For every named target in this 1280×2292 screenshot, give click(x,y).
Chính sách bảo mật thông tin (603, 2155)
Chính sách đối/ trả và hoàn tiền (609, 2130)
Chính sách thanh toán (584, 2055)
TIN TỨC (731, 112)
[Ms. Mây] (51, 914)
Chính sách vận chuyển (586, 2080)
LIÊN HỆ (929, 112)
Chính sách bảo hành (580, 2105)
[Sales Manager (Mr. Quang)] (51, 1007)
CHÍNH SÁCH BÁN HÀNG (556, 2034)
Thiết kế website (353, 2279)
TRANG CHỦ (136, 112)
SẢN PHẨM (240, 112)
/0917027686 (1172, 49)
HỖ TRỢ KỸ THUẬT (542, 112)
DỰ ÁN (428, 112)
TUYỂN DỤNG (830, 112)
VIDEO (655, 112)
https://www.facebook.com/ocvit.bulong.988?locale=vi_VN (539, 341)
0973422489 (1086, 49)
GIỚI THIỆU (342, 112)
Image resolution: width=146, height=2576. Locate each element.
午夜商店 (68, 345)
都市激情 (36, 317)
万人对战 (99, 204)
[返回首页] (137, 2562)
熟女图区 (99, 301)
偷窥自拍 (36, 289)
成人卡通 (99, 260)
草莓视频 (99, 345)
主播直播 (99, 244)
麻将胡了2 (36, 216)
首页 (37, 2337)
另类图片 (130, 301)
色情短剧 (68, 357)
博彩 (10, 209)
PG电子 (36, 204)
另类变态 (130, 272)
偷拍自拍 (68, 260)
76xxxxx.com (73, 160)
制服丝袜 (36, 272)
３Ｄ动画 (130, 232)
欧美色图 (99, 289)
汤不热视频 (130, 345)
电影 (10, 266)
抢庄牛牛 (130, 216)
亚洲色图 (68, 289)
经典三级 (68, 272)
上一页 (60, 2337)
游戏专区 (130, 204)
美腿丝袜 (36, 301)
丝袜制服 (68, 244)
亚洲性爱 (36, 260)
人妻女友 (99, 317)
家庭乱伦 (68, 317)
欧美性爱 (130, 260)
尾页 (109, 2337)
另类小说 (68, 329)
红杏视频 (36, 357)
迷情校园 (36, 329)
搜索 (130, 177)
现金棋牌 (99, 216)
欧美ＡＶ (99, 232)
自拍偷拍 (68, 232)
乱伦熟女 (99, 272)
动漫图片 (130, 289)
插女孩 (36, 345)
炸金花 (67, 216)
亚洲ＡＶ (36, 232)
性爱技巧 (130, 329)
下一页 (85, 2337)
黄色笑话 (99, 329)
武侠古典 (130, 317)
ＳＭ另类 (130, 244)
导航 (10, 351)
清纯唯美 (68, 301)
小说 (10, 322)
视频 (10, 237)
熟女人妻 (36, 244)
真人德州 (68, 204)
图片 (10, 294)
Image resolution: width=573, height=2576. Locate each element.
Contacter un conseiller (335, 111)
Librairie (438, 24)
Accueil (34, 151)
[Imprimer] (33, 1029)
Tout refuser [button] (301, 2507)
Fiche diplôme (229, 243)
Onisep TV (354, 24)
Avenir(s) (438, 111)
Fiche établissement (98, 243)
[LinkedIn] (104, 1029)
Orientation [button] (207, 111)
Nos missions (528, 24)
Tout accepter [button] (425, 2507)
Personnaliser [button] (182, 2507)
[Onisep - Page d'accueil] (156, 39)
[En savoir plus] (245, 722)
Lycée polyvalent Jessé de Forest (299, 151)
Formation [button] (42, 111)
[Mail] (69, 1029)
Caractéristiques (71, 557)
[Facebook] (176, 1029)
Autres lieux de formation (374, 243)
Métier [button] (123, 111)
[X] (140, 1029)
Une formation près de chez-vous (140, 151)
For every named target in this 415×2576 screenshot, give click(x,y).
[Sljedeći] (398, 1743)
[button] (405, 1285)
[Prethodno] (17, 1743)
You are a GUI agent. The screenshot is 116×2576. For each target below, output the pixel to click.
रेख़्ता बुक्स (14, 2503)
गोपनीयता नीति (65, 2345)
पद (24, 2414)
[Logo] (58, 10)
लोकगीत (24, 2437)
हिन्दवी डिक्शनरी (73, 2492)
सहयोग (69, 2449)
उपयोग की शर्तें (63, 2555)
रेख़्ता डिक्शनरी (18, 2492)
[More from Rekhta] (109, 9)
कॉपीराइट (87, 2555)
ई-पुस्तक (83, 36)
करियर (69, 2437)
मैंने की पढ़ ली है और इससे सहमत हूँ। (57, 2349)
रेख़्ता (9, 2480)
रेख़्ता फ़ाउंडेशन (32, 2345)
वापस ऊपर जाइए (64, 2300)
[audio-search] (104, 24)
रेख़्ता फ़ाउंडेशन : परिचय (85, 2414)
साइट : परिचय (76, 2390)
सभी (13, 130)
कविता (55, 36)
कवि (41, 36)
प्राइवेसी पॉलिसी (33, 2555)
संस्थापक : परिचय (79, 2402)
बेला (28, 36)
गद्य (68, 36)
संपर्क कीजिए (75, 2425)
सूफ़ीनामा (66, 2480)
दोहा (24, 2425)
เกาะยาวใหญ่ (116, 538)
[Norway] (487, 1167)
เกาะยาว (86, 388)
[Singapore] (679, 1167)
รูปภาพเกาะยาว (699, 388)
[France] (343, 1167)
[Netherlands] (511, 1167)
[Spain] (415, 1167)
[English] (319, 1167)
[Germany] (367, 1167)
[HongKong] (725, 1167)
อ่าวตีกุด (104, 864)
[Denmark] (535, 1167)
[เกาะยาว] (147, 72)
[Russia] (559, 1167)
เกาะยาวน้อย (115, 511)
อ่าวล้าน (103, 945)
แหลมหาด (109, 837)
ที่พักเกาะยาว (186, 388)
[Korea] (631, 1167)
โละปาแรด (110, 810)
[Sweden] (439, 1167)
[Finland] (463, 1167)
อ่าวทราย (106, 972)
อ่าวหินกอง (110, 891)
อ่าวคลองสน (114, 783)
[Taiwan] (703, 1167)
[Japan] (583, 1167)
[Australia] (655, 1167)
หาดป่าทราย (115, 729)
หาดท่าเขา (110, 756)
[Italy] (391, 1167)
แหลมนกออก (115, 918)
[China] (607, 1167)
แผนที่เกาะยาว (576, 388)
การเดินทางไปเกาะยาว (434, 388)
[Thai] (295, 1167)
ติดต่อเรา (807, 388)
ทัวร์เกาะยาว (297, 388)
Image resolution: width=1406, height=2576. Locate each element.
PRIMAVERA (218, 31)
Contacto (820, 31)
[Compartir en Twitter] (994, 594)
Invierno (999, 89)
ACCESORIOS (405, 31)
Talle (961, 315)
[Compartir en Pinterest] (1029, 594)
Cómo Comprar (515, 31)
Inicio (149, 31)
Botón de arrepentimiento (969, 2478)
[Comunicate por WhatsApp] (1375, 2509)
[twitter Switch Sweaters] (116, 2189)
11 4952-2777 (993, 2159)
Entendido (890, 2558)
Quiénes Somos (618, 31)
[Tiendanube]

Work instructions:
Reply with one number, the count of lines in the records that include the word "this".

Task solution:
2